▸ **The data**:
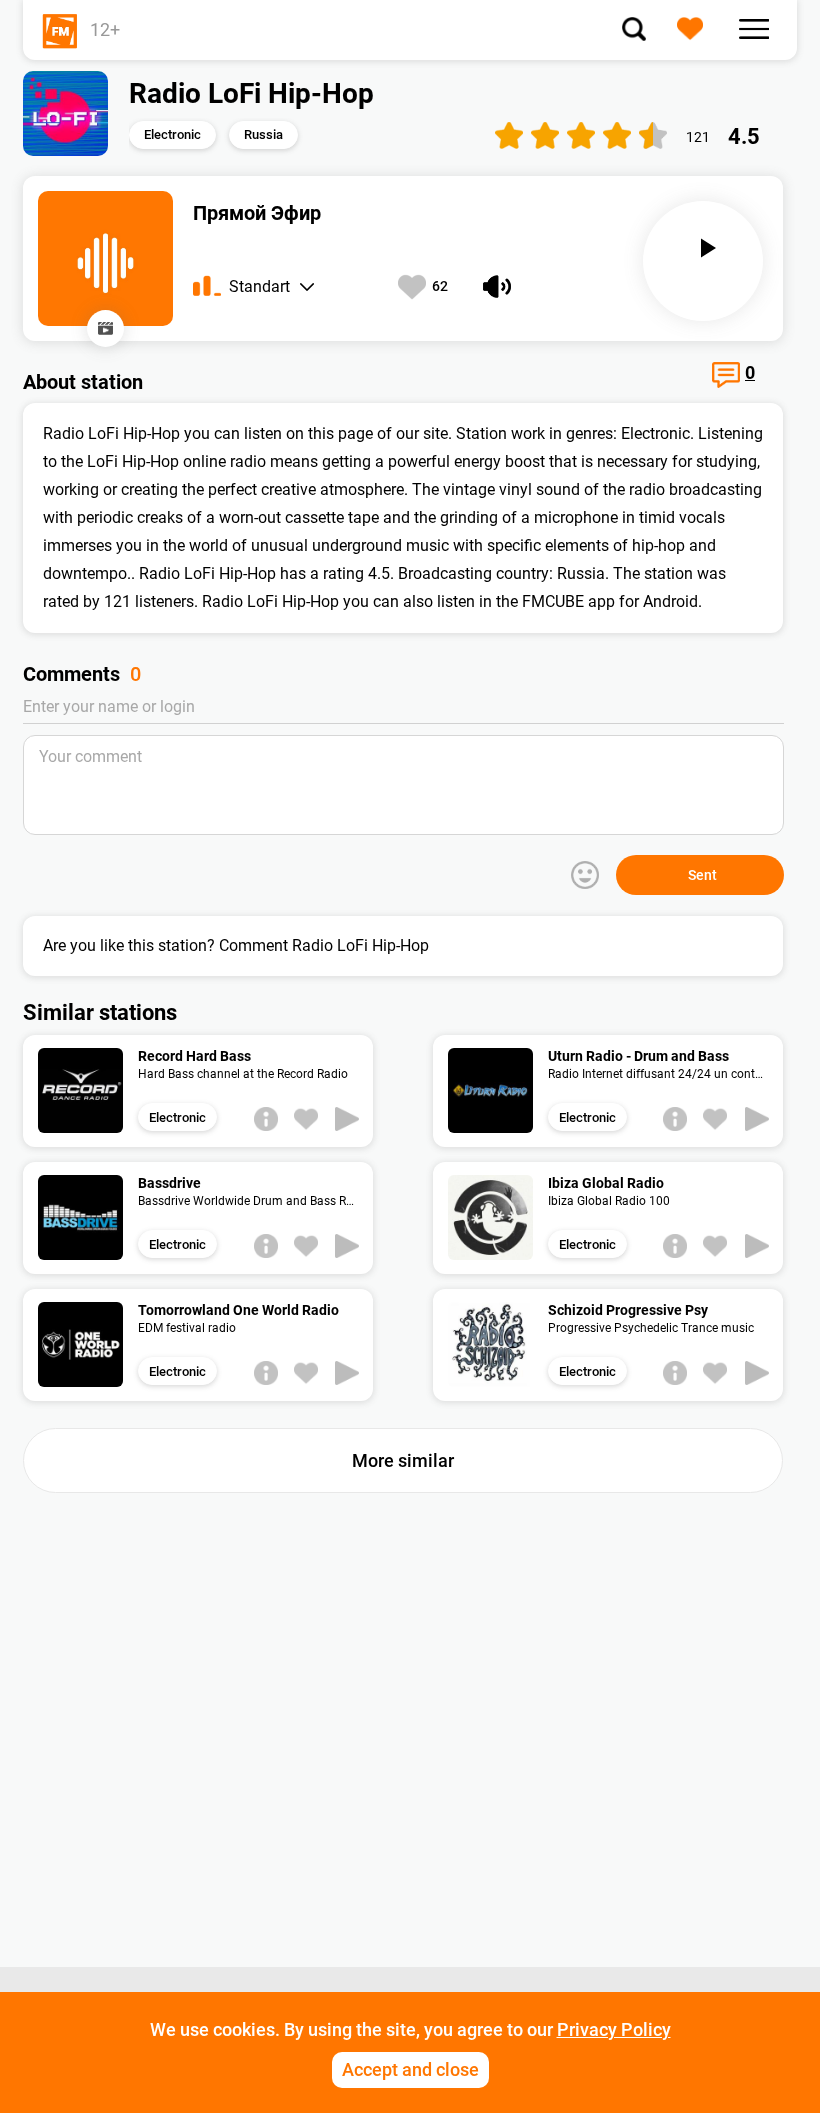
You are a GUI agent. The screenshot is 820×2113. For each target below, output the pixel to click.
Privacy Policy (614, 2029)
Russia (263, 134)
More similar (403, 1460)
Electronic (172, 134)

...

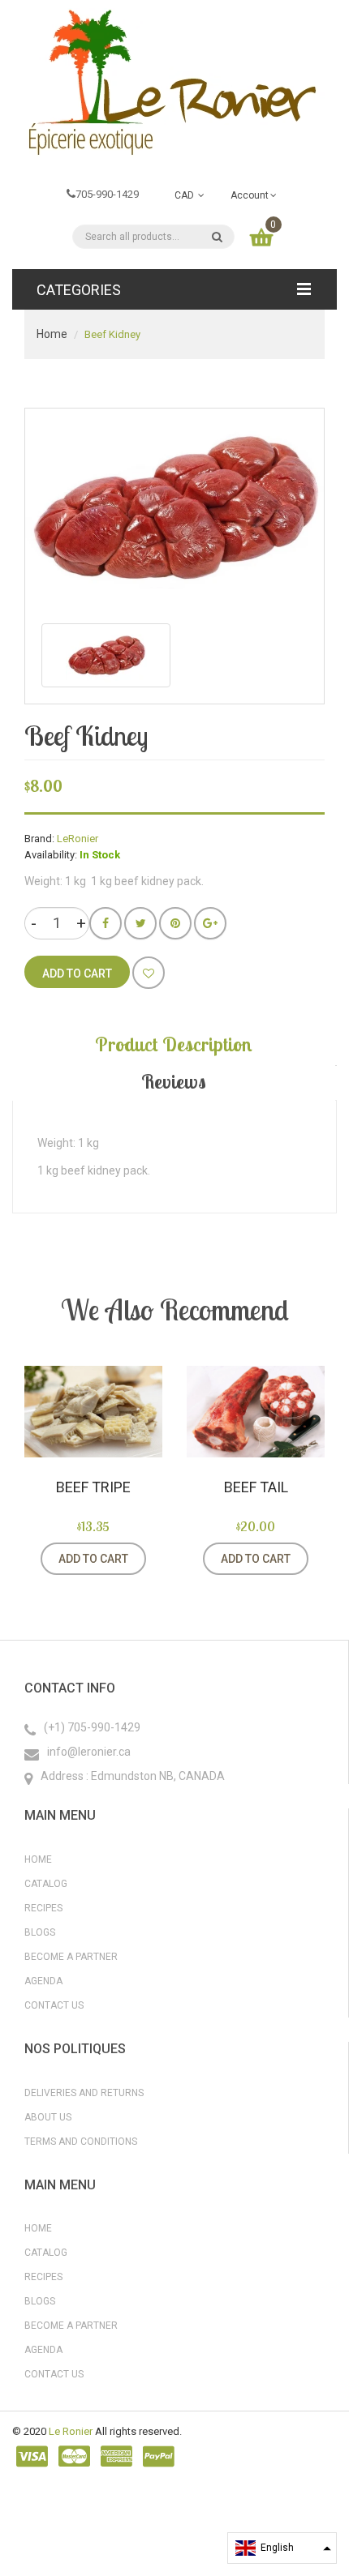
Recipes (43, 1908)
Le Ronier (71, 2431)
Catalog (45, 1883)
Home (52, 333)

▸ **What the exercise asks**:
In the entries above, restate word for word the lines between the one holding "You are a GUI" and the one holding "Electronic (172, 134)", inclusive, and nothing besides.

▸ **Written solution**:
You are a GUI agent. The screenshot is 820×2113. For each target below, output the pixel to click.
Privacy Policy (614, 2029)
Russia (263, 134)
More similar (403, 1460)
Electronic (172, 134)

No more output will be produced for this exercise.